What you are asked to do:
You are asked to filter the data below and copy every line holding "agent".

Given entries:
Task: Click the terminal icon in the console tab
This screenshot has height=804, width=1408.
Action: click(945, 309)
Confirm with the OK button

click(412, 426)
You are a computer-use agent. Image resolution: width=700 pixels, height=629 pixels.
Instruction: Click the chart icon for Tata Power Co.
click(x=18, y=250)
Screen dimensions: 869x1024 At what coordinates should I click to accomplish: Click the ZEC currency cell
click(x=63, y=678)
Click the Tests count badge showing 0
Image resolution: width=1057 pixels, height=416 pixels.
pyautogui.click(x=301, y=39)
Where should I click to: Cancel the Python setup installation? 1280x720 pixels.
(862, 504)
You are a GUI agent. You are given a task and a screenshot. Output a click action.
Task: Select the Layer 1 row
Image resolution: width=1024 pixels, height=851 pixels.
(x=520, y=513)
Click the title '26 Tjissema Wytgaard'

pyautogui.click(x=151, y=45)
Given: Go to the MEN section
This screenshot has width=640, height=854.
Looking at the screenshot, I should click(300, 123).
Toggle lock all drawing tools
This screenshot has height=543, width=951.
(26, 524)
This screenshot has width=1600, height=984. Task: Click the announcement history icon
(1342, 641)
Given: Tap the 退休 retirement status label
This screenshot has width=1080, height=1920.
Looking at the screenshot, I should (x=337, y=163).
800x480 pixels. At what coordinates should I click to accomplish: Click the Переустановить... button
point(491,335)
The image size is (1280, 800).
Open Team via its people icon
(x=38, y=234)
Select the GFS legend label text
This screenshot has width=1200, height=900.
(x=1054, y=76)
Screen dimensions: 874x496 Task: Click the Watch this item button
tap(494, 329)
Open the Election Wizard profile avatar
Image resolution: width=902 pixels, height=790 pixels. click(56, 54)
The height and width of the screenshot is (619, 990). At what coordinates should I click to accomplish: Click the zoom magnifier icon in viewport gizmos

Response area:
You are a computer-use agent. Image resolution: width=700 pixels, height=629 pixels.
You are a GUI agent. You are given a task and a screenshot. Output a click action.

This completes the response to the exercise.